Com aquele "timezinho" cognominado apenas de Ferroviário, eles,
os operários-atletas, ou melhor, pebolistas, foram aos subúrbios onde
realizaram partidas amistosas, com real proveito para a harmonia do
conjunto, tudo sem qualquer interferência da minha parte.
Foi, então, que deliberei fazer dele gente, como se diz na gíria.
Reuní operários, meus companheiros, promovi sessão com livro para a
lavratura de atas, fiz um retrospecto da agremiação que surgia,
completei o nome desta e disse-lhes da importância daquela reunião, como
fator auspicioso para projeção da classe ferroviária.
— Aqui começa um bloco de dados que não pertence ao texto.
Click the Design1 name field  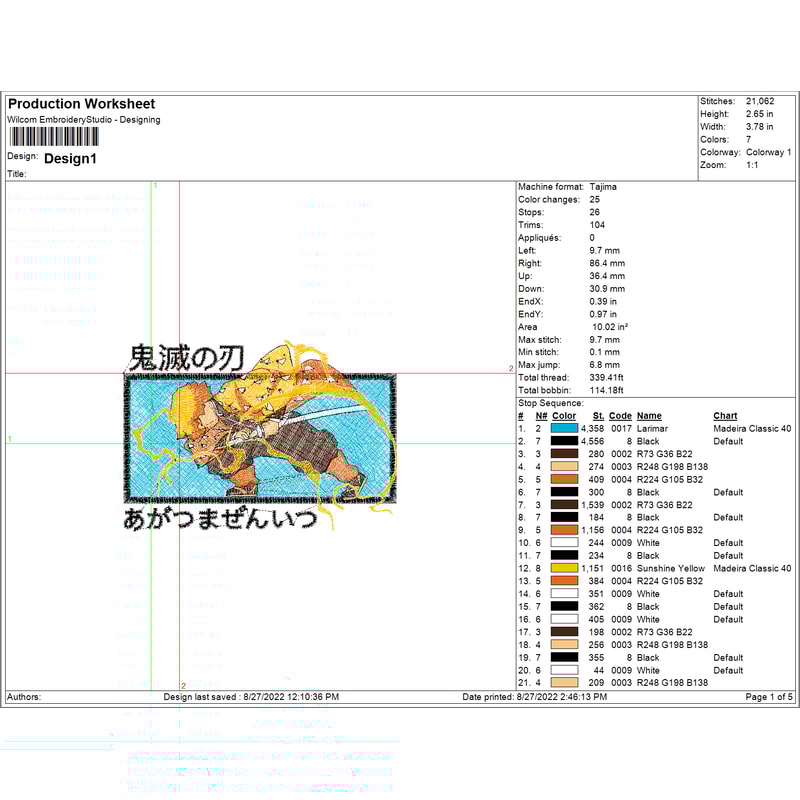(70, 158)
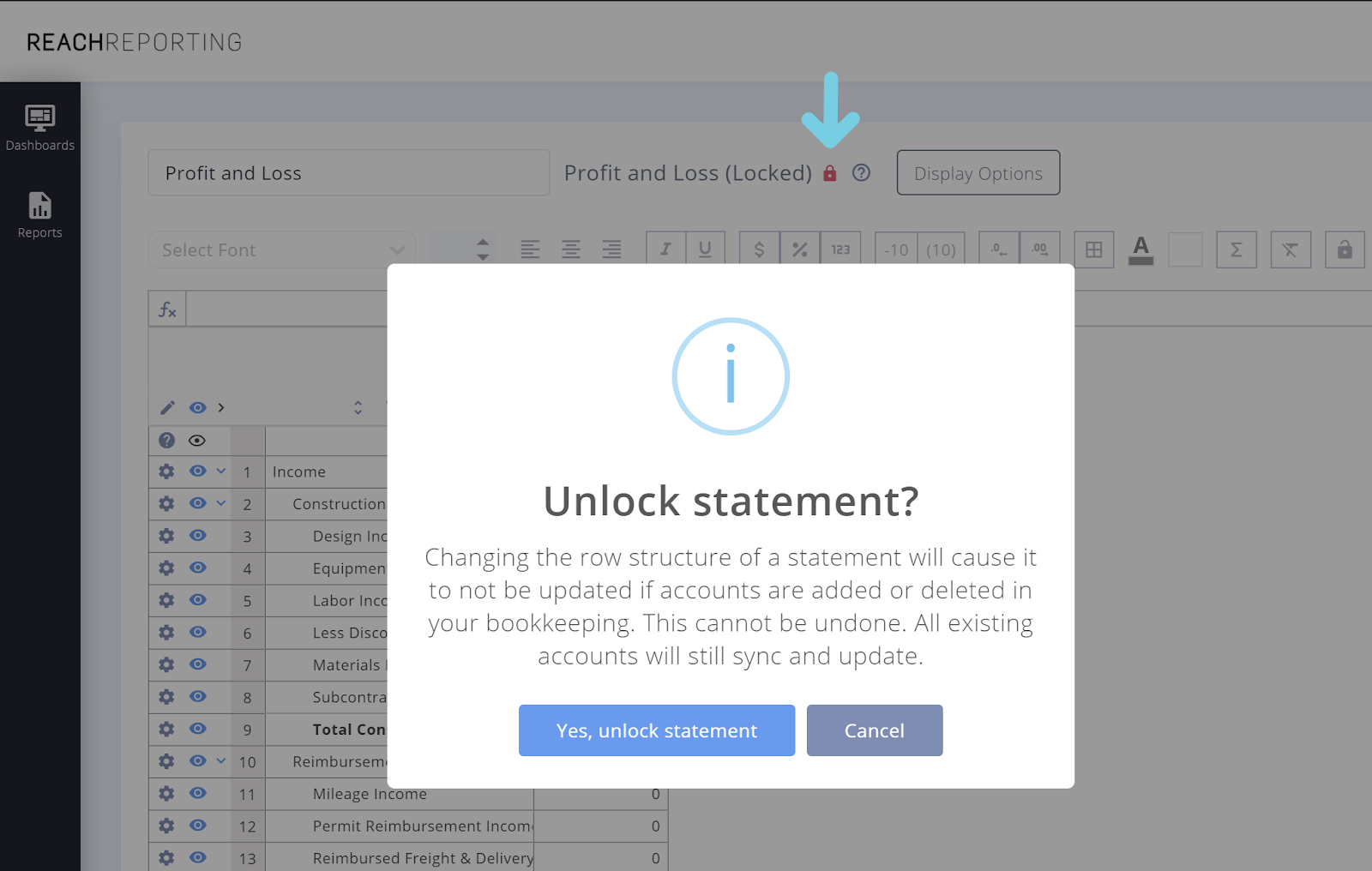1372x871 pixels.
Task: Collapse the Reimbursement row 10 chevron
Action: tap(221, 761)

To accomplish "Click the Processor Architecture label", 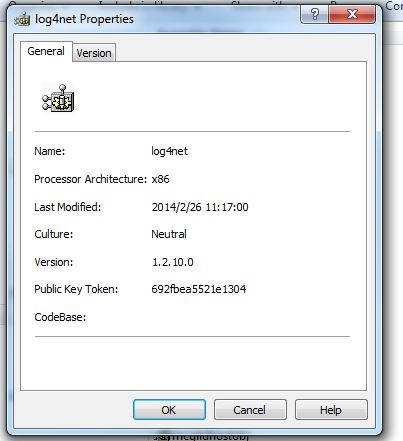I will (90, 179).
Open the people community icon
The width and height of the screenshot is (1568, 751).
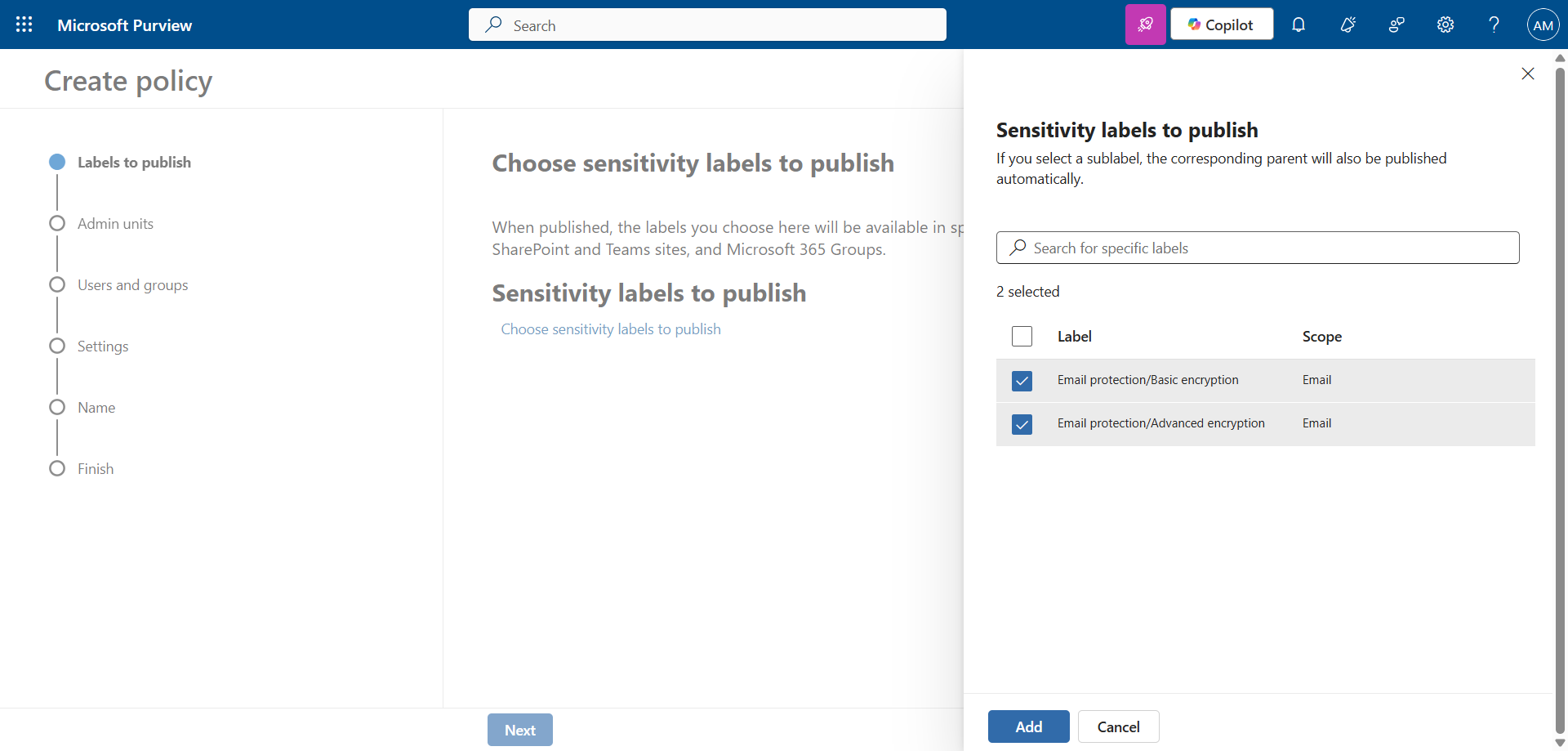coord(1396,25)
Era pretensão minha que tal ocorresse a 9 de novembro, quando eu
completaria 26 anos, mas o entusiasmo exigiu a antecipação e não perdi
tempo, marcando o dia para 9 de maio, exatamente 6 meses antes de 9 de
novembro. Parti, então para a nova missão, aproveitando as horas
disponíveis da minha atividade funcional.
Fui tudo no Ferroviário, menos presidente, porque nunca quis
sê-lo. Fui pai, mãe, babá e, sobretudo, seu educador, disciplinando-o,
pois a equipe suburbana era useira e vezeira em tomar o apito do
árbitro, quando a decisão deste não lhe fosse agradável. Acabei com essa
prática danosa ao seu comportamento, o time se fez clube, cresceu e
está aí, vencendo os tropeços e dando alegrias a todos nós, seus
torcedores.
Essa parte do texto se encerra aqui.